Widespread induction of SINE-RNA expression in the mouse brain following transient focal ischemia.

Ischemic stroke triggers rapid transcriptional changes in the brain, including the induction of noncoding RNAs, which are well-established regulators of post-stroke pathophysiology. Among the numerous classes of noncoding RNAs, short interspersed nuclear element RNAs (SINE-RNAs) are transcribed by Pol III and reported to be upregulated in various paradigms of cellular stress. In the ischemic brain, Pol III-driven gene expression is not well-studied and the expression of SINE-RNAs is virtually unmapped. In the current study, we used a mouse model of transient focal ischemia to evaluate for the first time post-stroke SINE-RNA expression in the cerebral cortex on a genome-wide scale. We observed SINE-RNA induction as early as 0 to 3 h of reperfusion and peak expression at 6 h of reperfusion, with 335 SINE-RNAs induced at this timepoint as compared to sham controls. Many of these transcripts remained induced through later timepoints during the acute phase of reperfusion (24 h).
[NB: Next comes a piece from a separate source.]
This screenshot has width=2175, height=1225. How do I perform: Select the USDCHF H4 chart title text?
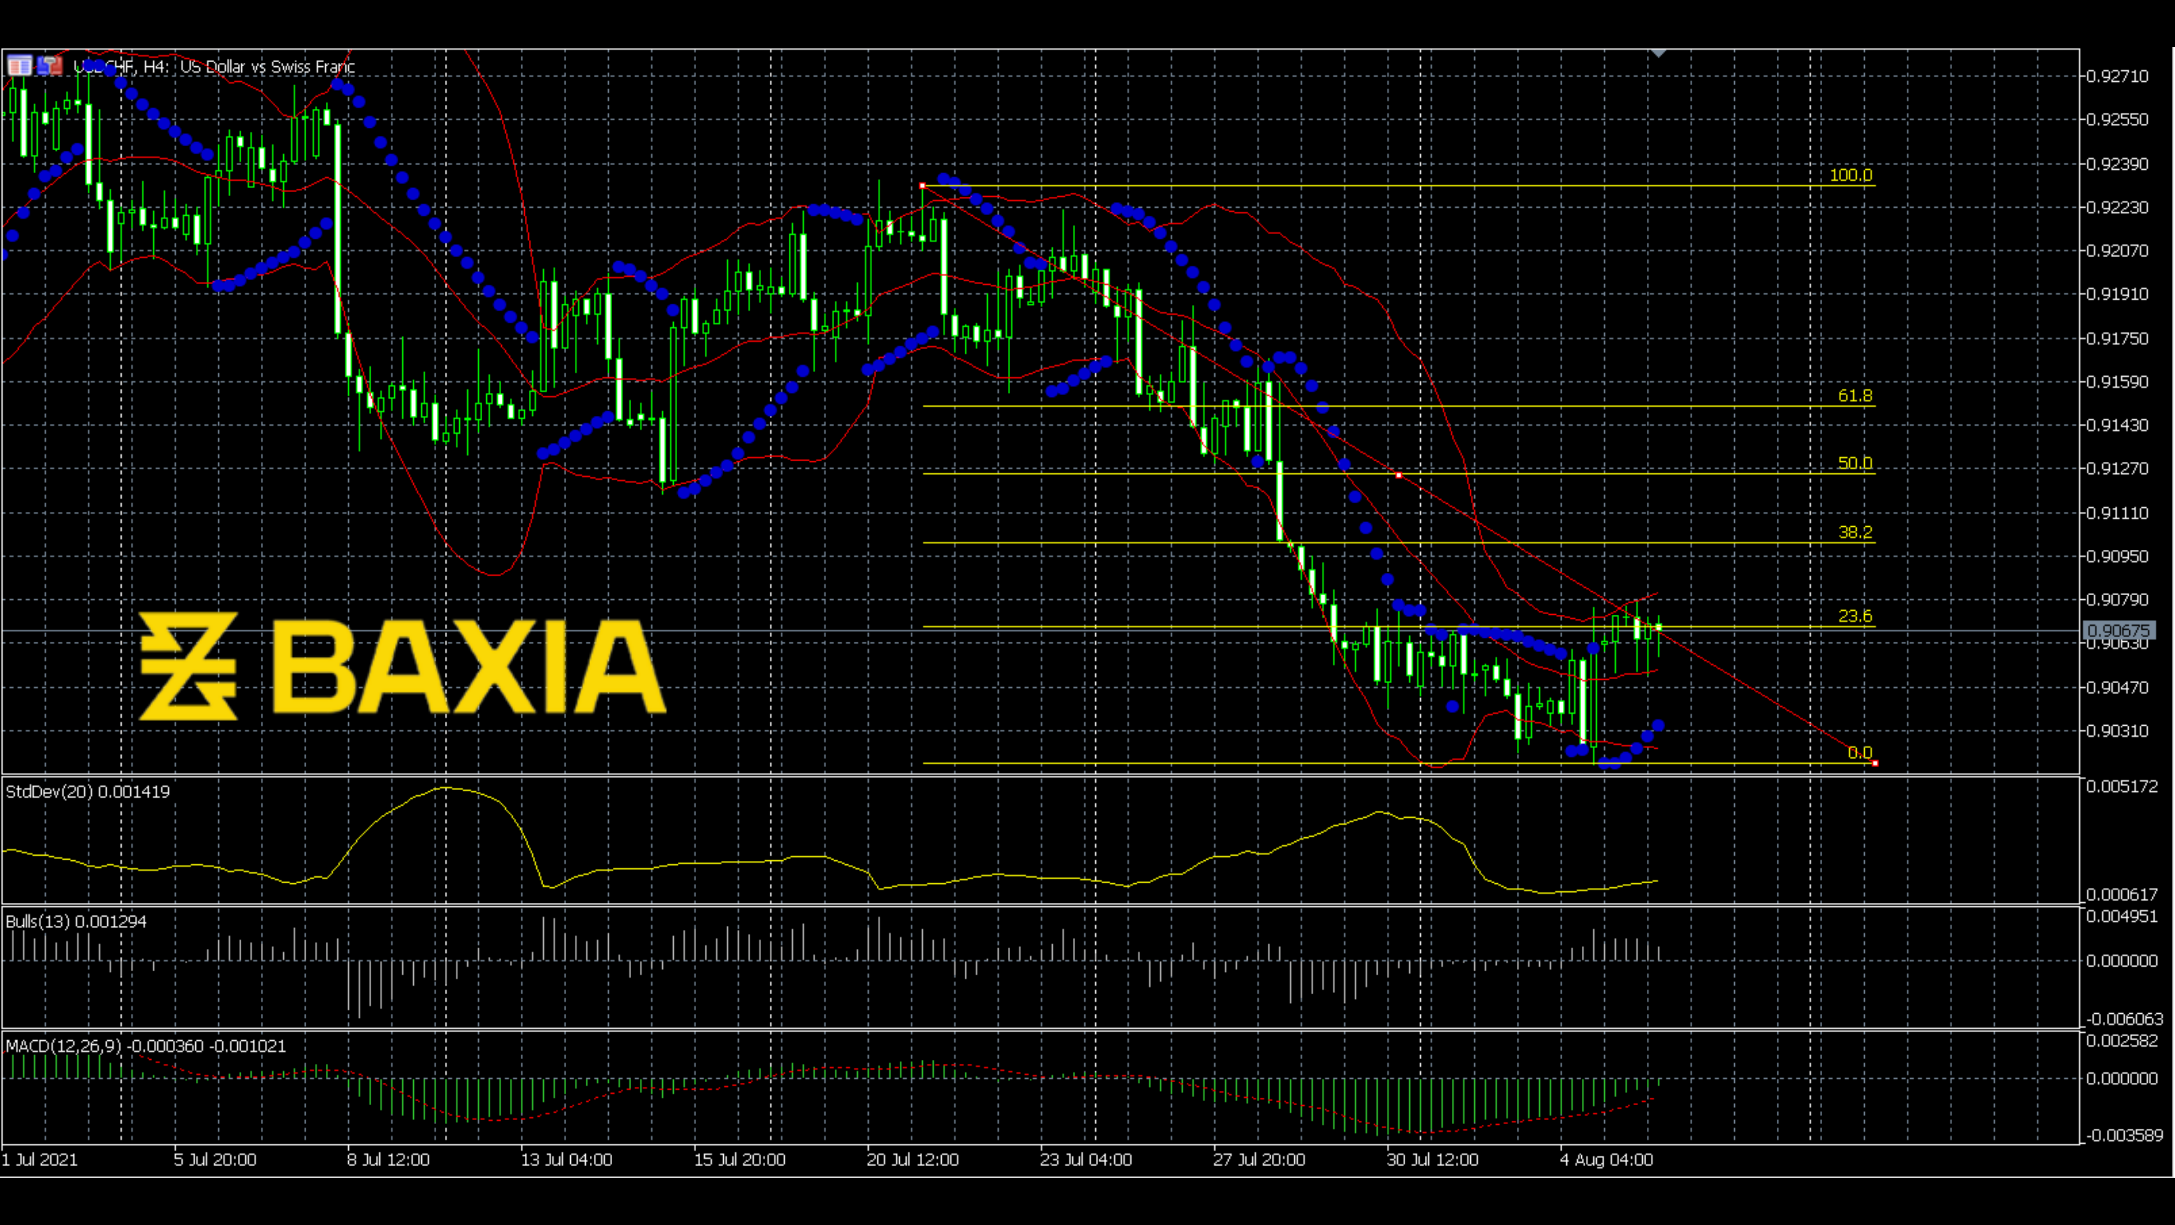pos(214,67)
Fluorescence in situ hybridization against the SINE-RNAs, combined with immunohistochemistry for cell-type markers, revealed that these RNAs are localized to the nuclei of post-ischemic neurons and microglia in the ipsilateral cortex and hippocampus in both males and females. Further, we found that SINE-RNA expression was recapitulated in vitro following oxygen-glucose deprivation in HT22 hippocampal neurons, showing that they are reproducibly expressed in neurons in both in vivo and in vitro models of ischemia. Together, this is the first study to map genome-wide SINE-RNA expression in the post-ischemic brain and reveals a new layer of the noncoding transcriptome that may play a role in the post-stroke pathophysiology.